(EXERCISE) Without pictures, repeat exactly the lines from the one containing "Task: Select the" through the end of the entries.

(Collected data)
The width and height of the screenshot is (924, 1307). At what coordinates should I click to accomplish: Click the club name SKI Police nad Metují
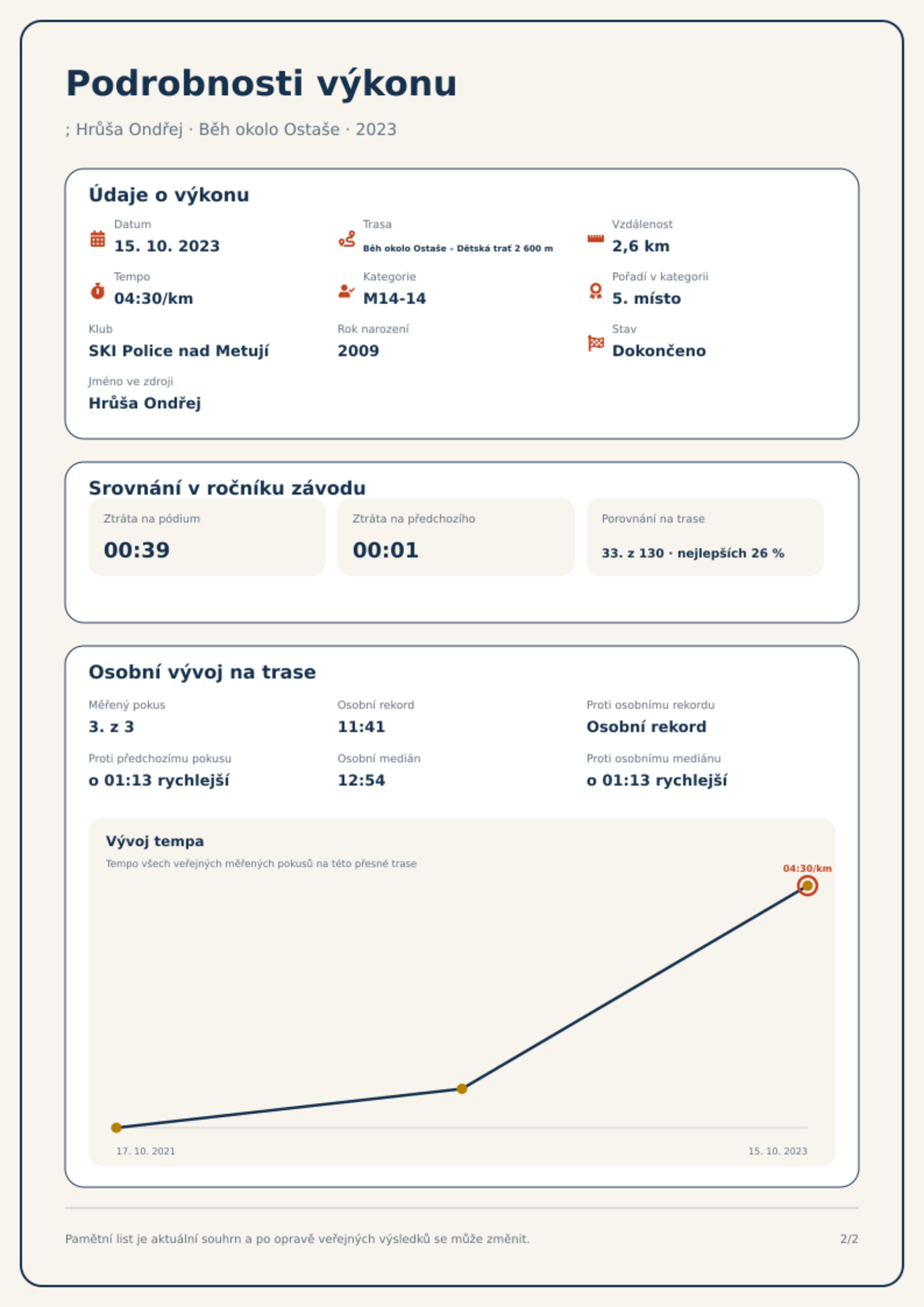coord(179,351)
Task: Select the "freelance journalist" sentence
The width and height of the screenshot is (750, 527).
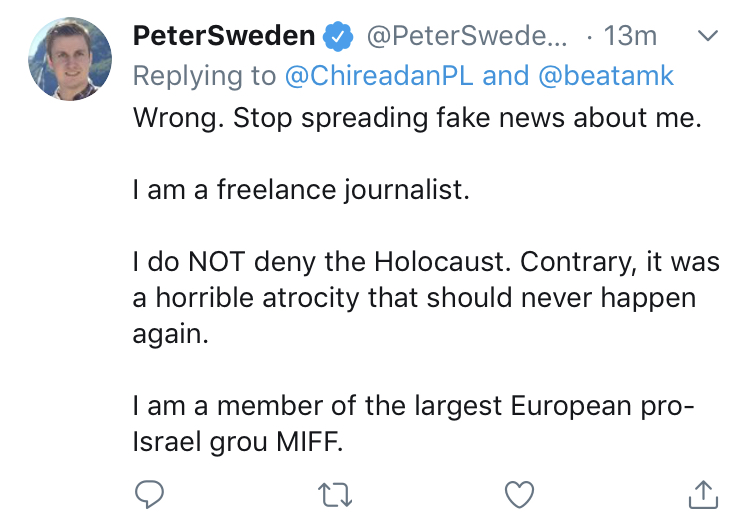Action: pos(300,190)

(RESPONSE FOR THIS EXERCISE)
Task: Select the "freelance journalist" sentence
The width and height of the screenshot is (750, 527).
Action: pos(300,190)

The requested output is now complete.